[Task details] Rewrite the text on non-financial reporting from "Consequently, Issuers are" up to and including "of this examination.", renaming "Issuers" as "Companies" throughout.

[Text segment]
Similarly, Issuers do not generally make or explain the relationship between financial and non-financial outcomes. Indeed, implementing non-financial policies covering environment, employee and social matters is often costly to the entity on the one hand, but on the other hand, they will probably generate positive financial effects and savings over time (for instance benefits expected from reduction of greenhouse gases, improvement of health and safety at work, or support to the communities).
Consequently, Issuers are encouraged to assess and evaluate the financial outcomes and benefits of the application of their policies on the non-financial matters over time in order to highlight that such policies are not only building their corporate and social responsibility, but they can likewise turn out as competitive advantages as part of their long-term strategy.
Principle 2 – Fair, balanced and understandable information
The fairness and the balance of the information, which aims to give an equal consideration to favourable and unfavourable aspects, was maybe the most difficult to assess in the context of this examination.
While the CSSF has noted that Issuers overall present the information in an objective way, i.e. not in a promotional way, relying on facts rather than on interpretation, and that the tone remains neutral, it regrets that unfavourable aspects are omitted at least nine times out of ten. Issuers rely on facts when presenting, as an example, the outcomes of their policies but hardly mention when they met difficulties or failed to achieve their objectives. Instead, the emphasis is set on progress made or on short-term expectations. A similar kind of unbalanced information occurs when Issuers describe their strengths, but do not elaborate on their vulnerabilities.

[Material provided]
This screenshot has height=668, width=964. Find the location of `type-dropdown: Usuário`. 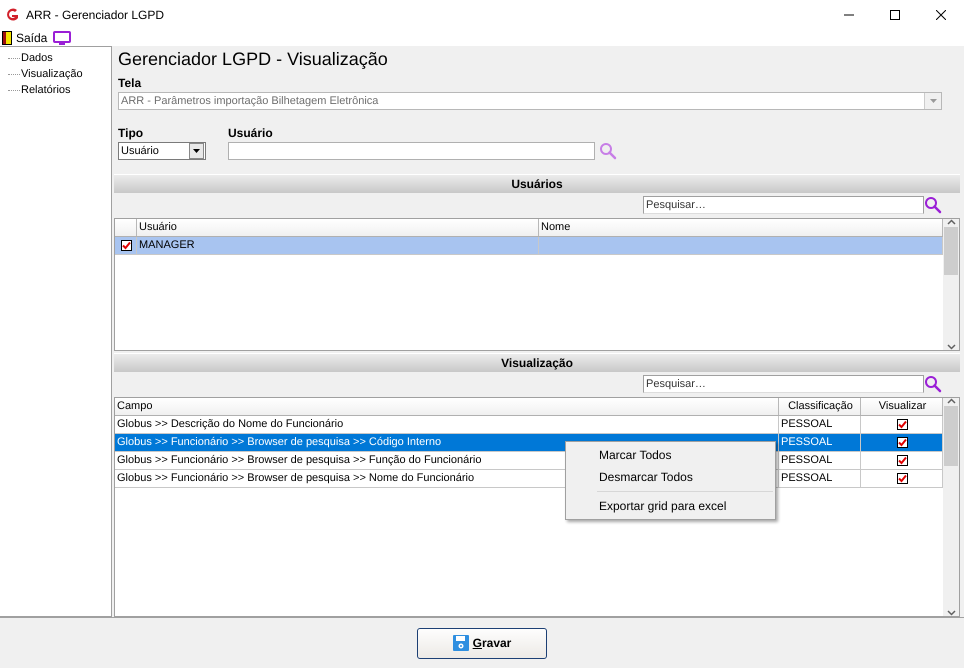

type-dropdown: Usuário is located at coordinates (162, 151).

[Result]
Consequently, Companies are encouraged to assess and evaluate the financial outcomes and benefits of the application of their policies on the non-financial matters over time in order to highlight that such policies are not only building their corporate and social responsibility, but they can likewise turn out as competitive advantages as part of their long-term strategy.
Principle 2 – Fair, balanced and understandable information
The fairness and the balance of the information, which aims to give an equal consideration to favourable and unfavourable aspects, was maybe the most difficult to assess in the context of this examination.